Assignment
Where the line containing "Uncheck the Dropbox control permission" appears in the records below, begin there and repeat each line exactly through the final one, dropping all pictures.

Dataset extract
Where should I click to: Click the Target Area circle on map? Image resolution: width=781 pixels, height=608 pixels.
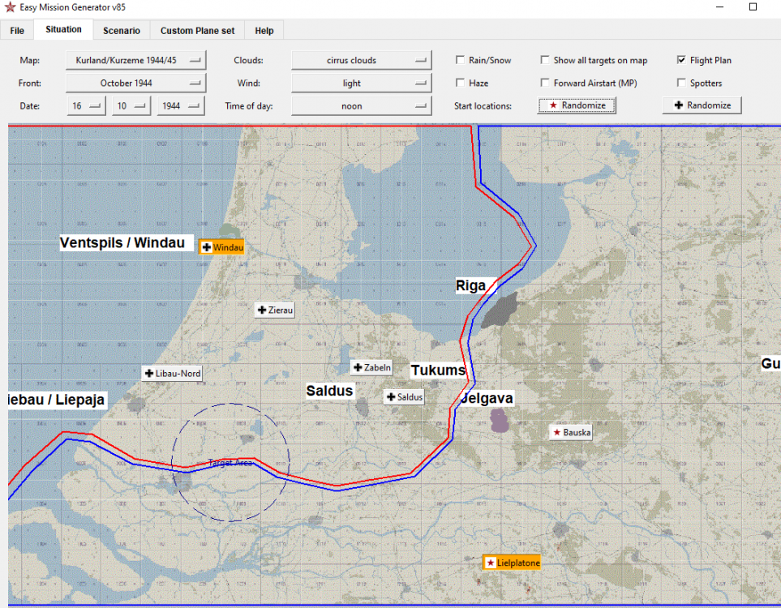pyautogui.click(x=230, y=463)
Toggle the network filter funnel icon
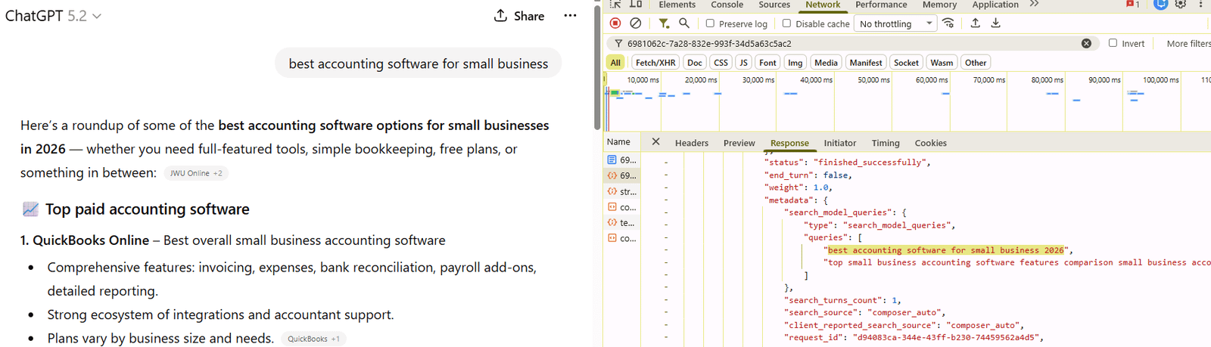Image resolution: width=1211 pixels, height=347 pixels. (664, 23)
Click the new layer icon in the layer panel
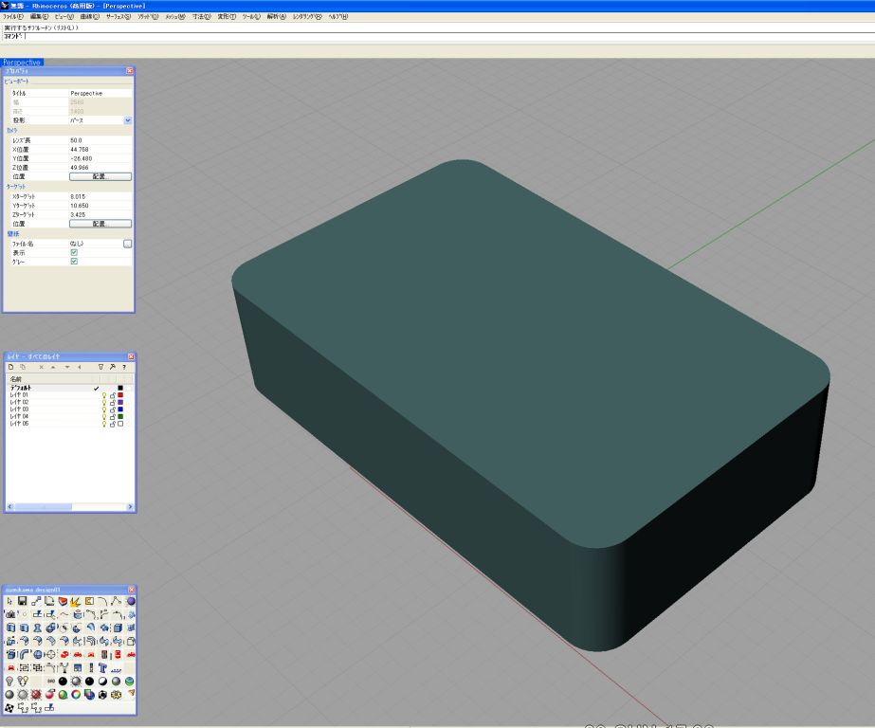Screen dimensions: 875x728 10,366
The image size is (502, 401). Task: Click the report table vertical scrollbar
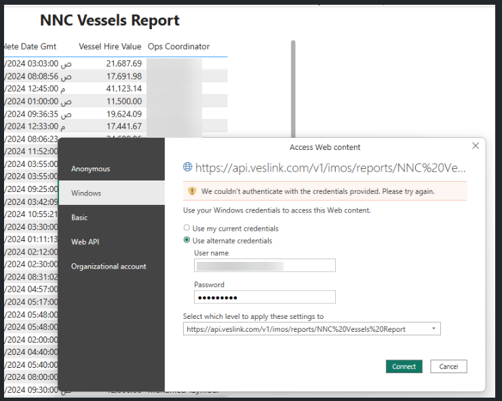(293, 89)
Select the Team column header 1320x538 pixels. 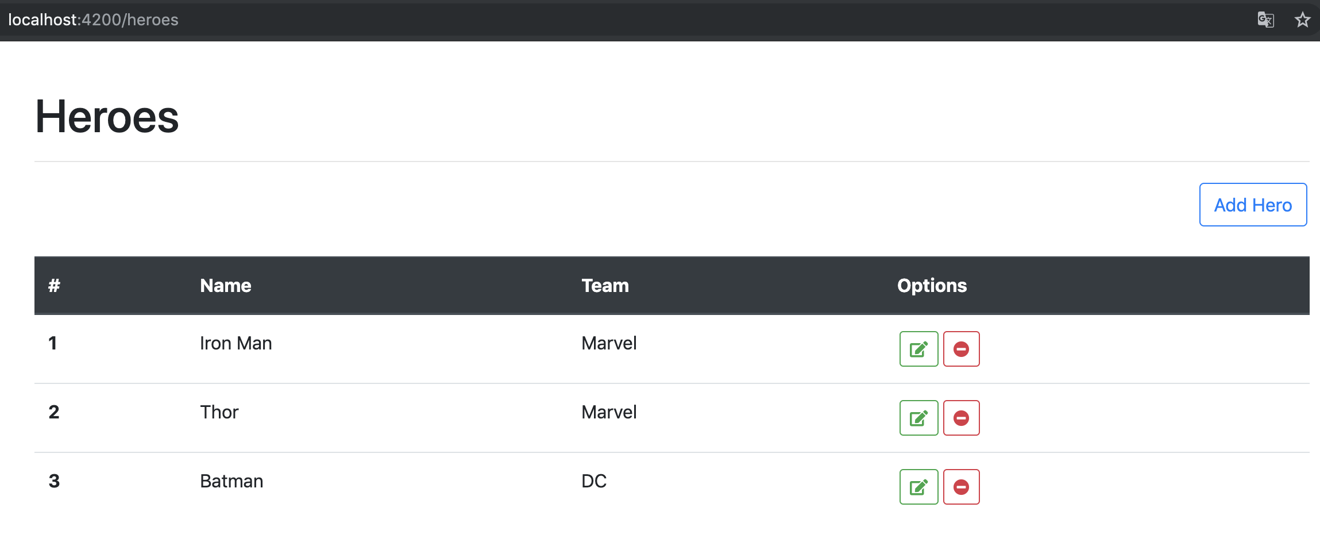[x=605, y=286]
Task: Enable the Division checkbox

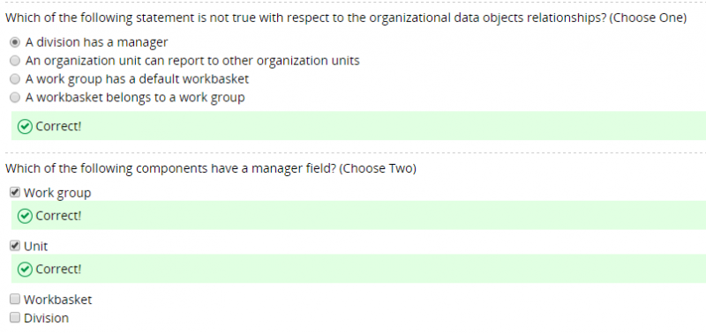Action: click(x=15, y=318)
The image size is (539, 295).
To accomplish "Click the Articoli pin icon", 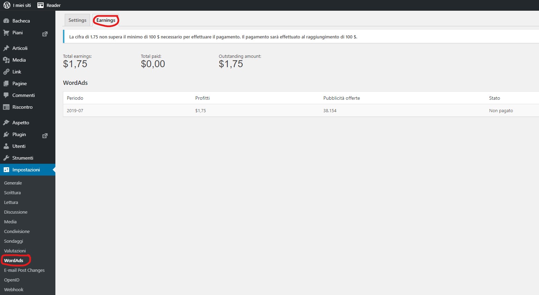I will [x=6, y=48].
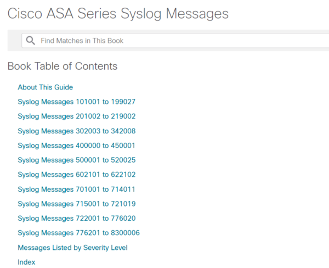
Task: Open Syslog Messages 101001 to 199027
Action: [x=76, y=102]
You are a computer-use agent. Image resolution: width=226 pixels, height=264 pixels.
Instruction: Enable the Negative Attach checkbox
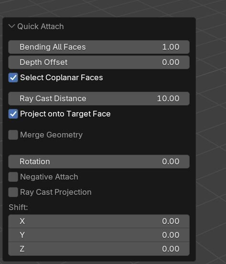[x=13, y=177]
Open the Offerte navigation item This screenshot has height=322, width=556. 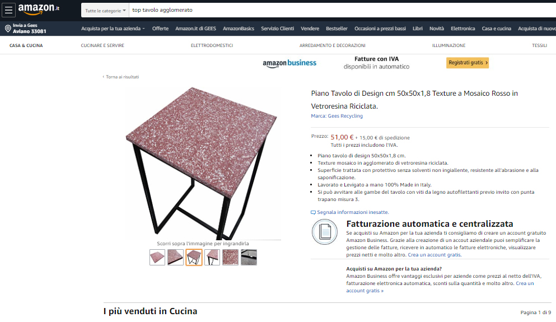tap(160, 29)
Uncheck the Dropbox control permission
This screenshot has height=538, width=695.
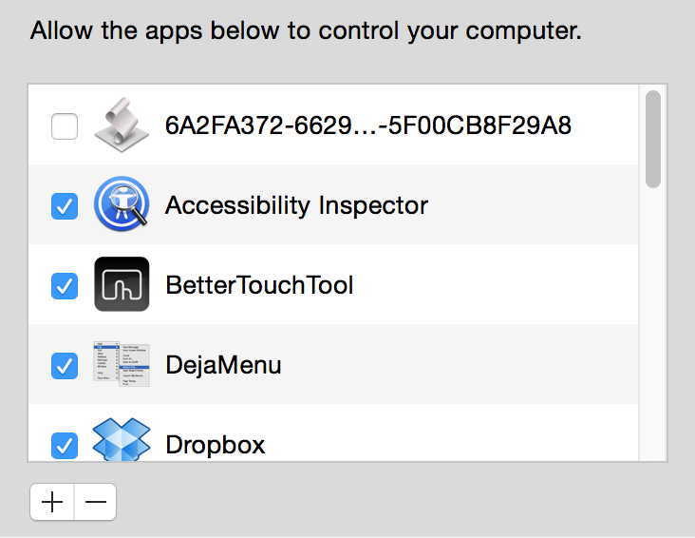[x=65, y=445]
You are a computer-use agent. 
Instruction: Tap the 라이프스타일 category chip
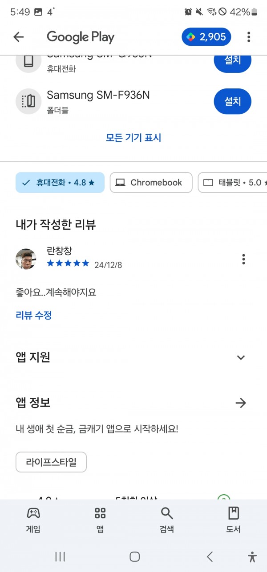51,462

Exercise answer
Uncheck the Dropbox control permission
This screenshot has height=538, width=695.
[x=65, y=445]
You are a computer-use agent. 
Instruction: Tap the 라이프스타일 category chip
51,462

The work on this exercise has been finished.